Lottizzazione Ca’ del vento
Il collaudo era ok, anzi no

L’imprenditore Silvano Pelosato FOTO PECORA
L’imprenditore Silvano Pelosato FOTO PECORA

Lottizzazione Ca’ del Vento, collaudo ok, anzi no: tra il via libera e la correzione, però, passano sei anni. Testa e coda di una storia che a Monteforte d’Alpone l’assessore ai lavori pubblici Luigi Burti ha deciso di «denunciare» a dimostrazione della «gestione alquanto approssimativa da parte dell’ufficio tecnico comunale e delle amministrazioni comunali precedenti».

Burti, che un contenzioso giudiziario oppone all’ex capo ufficio tecnico, non sfugge la domanda sul fine reale della sua iniziativa: «Le cose stanno così, parlano le carte». E le carte raccontano di un piano di recupero nell’odierna via Nassiriya, «approvato nel 2003, permesso di costruire con variante approvata nel 2005, collaudo delle opere di urbanizzazione il 20 dicembre del 2010 da un tecnico appositamente incaricato e successiva approvazione, da parte della Giunta di allora, con lo svincolo della polizza fidejussoria», ricostruisce Burti,

Tutto a posto, dunque, almeno fino al settembre 2016 quando dall’ufficio tecnico, «che ha rilasciato i titoli abilitativi per la realizzazione degli edifici privati», sottolinea Burti, parte una comunicazione con cui si attesta la mancata corrispondenza delle aree a standard da cedere: all’appello, secondo il Comune, mancano 305 metri quadrati di verde pubblico e 213,50 metri quadrati a parcheggi.
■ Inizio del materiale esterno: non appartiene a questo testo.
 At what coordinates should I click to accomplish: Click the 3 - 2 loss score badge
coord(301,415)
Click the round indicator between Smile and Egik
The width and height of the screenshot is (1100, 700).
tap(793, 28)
Tutta la storia, come spiega Burti, viene fuori a marzo scorso quando Silvano Pelosato, l’imprenditore che ha realizzato il Piano di recupero, chiede al Comune il rimborso di 54.424,33 euro. «Uno dei miei tecnici, tra 2014 e 2015, si era accorto che per gli standard mi era stato chiesto quasi il doppio rispetto ai valori regionali: mi son seduto allora attorno al tavolo col Comune», racconta Pelosato, «sperando di raggiungere un accordo».

Da risolvere c’è anche la cessione al Comune di via Nassiriya: una convenzione individua solo una parte della strada, Pelosato chiede che il Comune la acquisisca nella sua interezza. La questione era arrivata in Consiglio comunale più volte tra 2012 e 2014 (Burti all’epoca era in opposizione) ma non si era approdati a nulla. Poi, a settembre 2016, la comunicazione sull’ inadeguatezza degli standard.

«Ho provato a mettere in campo ipotesi di accordo, come la riduzione di quanto mi deve essere restituito con la monetizzazione di parte degli standard che si ritiene manchino e a fronte della disponibilità del Comune a farsi carico della strada, l’impegno a realizzare parte degli standard (previo accordo coi proprietari) in una piccola area comune all’interno della lottizzazione ma niente», dice Pelosato, «e mi ritrovo con le responsabilità personali di una strada, l’impossibilità sia di chiudere l’immobiliare che fece partire Ca’ del Vento che di avere i soldi dovuti. Non sono ancora andato al Tar e non ho chiamato in causa chiunque abbia una responsabilità sull’accaduto: speravo che avessimo interesse tutti a risolvere la cosa senza inutili spese e procedure. Arrivati a questo punto, non ne sono più così convinto».